Steam & Rye’s website features pages and pages of photographs of Tarquins and Lotties drinking cocktails and having what looks like a bloody good time. Here’s Tarquin posing with the shark from Jaws. Here’s Lottie drinking out of a shoe.
It’s the brain-child of Mahiki owner Nick House and teenage boys’ favourite Kelly Brook. This makes sense – it’s essentially “Mahiki goes to Hollywood” with added cleavage. The Tarquins and Lotties are slightly older versions of the ones who frequent Mahiki, after they’ve stopped necking Jägerbombs and got themselves jobs in the City.
The sprawling bar/restaurant opposite Leadenhall market is vaguely 1920s-themed but it appropriates any kind of kitsch American iconography it can get its hands on: Wild West, The Great Gatsby, the American civil war, Hollywood, etcetera, etcetera.
It’s not the kind of place I tend to review – it’s more bar-with-food than restaurant-with-bar and I’d already turned down an invitation to the launch of its mechanical bull, a taxidermied bovine Frankenstein shipped over from Idaho. But it’s close to our office and it was pouring with rain.
You enter into what was once the trading floor of the Bank of New York and if you go at the weekend I’m told go-go dancers gyrate above the bar while Tarquin and Lottie get down and dirty on the dance floor. On a wet Wednesday in February there were no dancers and Tarquin and Lottie had been replaced by what looked like a bunch of middle-aged middle managers from Boots.
Opposite the bar is a line of banquettes made to look like railway cars, with screens playing videos of rolling American landscapes (Mahiki does something similar, only with swaying palm trees). This is fine if you’re sitting on the banquettes, but I could see them flickering in the corner of my vision, inducing a kind of motion sickness.
I’d heard the cocktails were good, but to order one you have to negotiate a complicated, two-part sliding menu. I gave up and left it to the waitress. We ended up with something served in an ice bucket that tasted like the squash I used to get at Sunday school, and something else that came in a plastic tub with popcorn floating in it, which reminded me of those cans of piña colada you get in Marks & Spencer (note: soggy popcorn, apart from sounding like a game you might have played in your public school days, doesn’t taste very nice).
On to the food: first up was barbecue ribs, which would have been nice had they not been smothered in a tangy, viscous sauce – the kind of thing the IRA might employ just before they chucked a bag of feathers over you. They lingered on the taste buds long after they’d left the table. In contrast, the crab-cakes tasted of nothing, only fishier, like brine-soaked cotton-wool.
The rib eye steak, though, was a fine hunk of cow, pink and fatty and delicious. The Canadian lobster with spring onion and ginger butter was decent, too. Neither are things you can really mess up if you have half a clue about what you’re doing, but credit where it’s due. We finished off with a brownie, which was fine.

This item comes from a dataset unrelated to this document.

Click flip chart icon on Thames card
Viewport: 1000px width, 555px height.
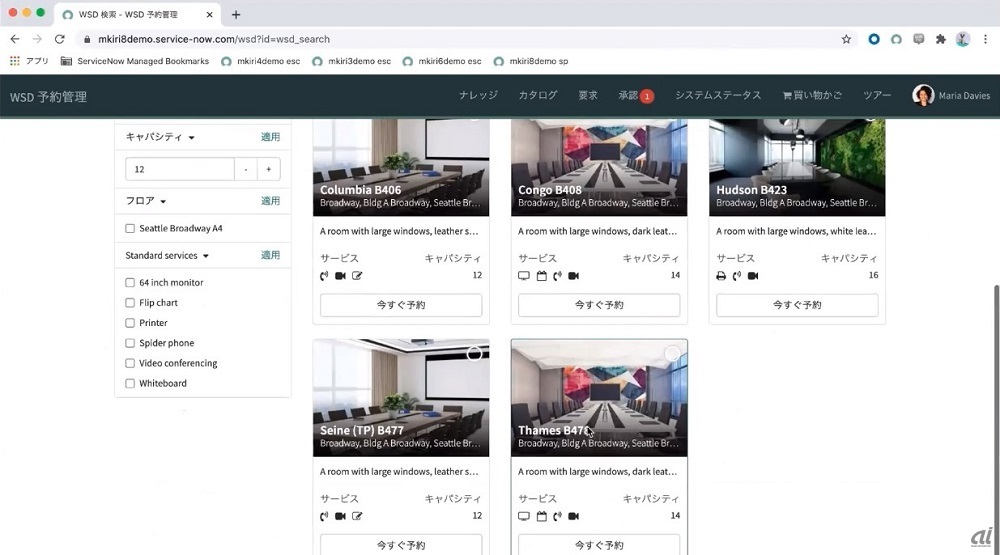[x=541, y=516]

Would I go back? No. One colleague nailed it when he described Steam & Rye as “TGI Friday for *****”. But after the plates had been cleared, I ordered some champagne, then some tequila, and then some more tequila. And when I was good and drunk, it didn’t seem half as bad. The staff were lovely and even the naff music started to seem alright. Sure, it’s a temple to bad taste, untouched by the frosty fingers of urbanity or decorum. But once you hit that sweet-spot of intoxication, it doesn’t really matter. Everything’s fine. Are you sure the mechanical bull isn’t working? Send another of those ice bucket things my way.
By kicking out time, even the middle managers had pulled.